══ PAGE TEXT ══

Clin Orthop Relat Res. 2021 Apr 14. doi: 10.1097/CORR.0000000000001739. Online ahead of print.
BACKGROUND: Most patients who report a penicillin allergy can tolerate cefazolin, the preferred prophylaxis in a total joint arthroplasty (TJA). Regardless, patients with a reported penicillin allergy are less likely to receive first-line perioperative antibiotics as a result of inaccurate penicillin allergy documentation and misconceptions regarding cross-reactivity between penicillin and cephalosporins. The over-reporting of penicillin allergies and the safety of cephalosporins in patients with reported penicillin allergies have been well established throughout the evidence .
QUESTIONS/PURPOSES: The study sought to answer two questions: (1) Do antibiotic stewardship interventions improve adherence to appropriate prophylactic antibiotic usage in patients with a documented penicillin allergy undergoing primary TJA? (2) What is the risk of allergic or adverse reactions secondary to cefazolin use in patients with a documented penicillin allergy?

═══

◆ **WORK INSTRUCTIONS**
1. According to the abstract, what is the preferred prophylaxis in a total joint arthroplasty?
2. Quote the abstract, beginning at the words "QUESTIONS/PURPOSES: The study" and stopping after "documented penicillin allergy?".

══ RECORDS SHOWN ══

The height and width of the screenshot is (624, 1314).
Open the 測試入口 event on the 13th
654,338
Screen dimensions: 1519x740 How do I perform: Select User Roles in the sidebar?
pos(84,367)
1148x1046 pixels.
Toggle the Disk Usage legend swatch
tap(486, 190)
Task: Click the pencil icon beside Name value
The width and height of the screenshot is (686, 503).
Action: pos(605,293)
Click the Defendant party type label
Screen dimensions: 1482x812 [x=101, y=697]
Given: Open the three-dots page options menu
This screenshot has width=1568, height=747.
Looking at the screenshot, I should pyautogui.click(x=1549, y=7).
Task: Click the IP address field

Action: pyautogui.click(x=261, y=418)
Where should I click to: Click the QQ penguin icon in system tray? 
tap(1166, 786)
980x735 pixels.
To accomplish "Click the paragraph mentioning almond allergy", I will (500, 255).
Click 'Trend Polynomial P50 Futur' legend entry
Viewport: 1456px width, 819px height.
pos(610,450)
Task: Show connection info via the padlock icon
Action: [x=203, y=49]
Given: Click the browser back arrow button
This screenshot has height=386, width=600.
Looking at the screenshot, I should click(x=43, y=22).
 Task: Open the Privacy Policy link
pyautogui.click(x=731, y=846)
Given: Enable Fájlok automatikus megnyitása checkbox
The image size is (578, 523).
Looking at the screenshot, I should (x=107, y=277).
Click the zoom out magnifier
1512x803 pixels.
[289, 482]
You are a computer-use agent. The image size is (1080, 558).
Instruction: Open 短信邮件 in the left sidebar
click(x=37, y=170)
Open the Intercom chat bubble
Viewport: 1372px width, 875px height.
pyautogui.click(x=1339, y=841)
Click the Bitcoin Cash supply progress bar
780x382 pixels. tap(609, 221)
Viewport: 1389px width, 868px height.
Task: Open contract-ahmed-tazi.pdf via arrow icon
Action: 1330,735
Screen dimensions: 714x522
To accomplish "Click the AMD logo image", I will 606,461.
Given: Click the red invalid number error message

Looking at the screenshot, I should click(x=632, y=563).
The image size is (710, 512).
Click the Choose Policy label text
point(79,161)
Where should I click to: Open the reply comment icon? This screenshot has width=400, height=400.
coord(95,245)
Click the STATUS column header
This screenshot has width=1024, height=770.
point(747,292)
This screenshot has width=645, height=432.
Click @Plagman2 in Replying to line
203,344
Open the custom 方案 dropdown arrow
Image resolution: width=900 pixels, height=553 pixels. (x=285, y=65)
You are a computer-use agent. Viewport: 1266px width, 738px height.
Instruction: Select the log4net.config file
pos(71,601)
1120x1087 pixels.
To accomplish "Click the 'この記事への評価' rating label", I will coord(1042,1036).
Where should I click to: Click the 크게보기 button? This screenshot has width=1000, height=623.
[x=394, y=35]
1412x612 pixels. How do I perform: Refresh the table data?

═══

◆ **SOLUTIONS FOR EACH TASK**
1. Cefazolin

2.
QUESTIONS/PURPOSES: The study sought to answer two questions: (1) Do antibiotic stewardship interventions improve adherence to appropriate prophylactic antibiotic usage in patients with a documented penicillin allergy undergoing primary TJA? (2) What is the risk of allergic or adverse reactions secondary to cefazolin use in patients with a documented penicillin allergy?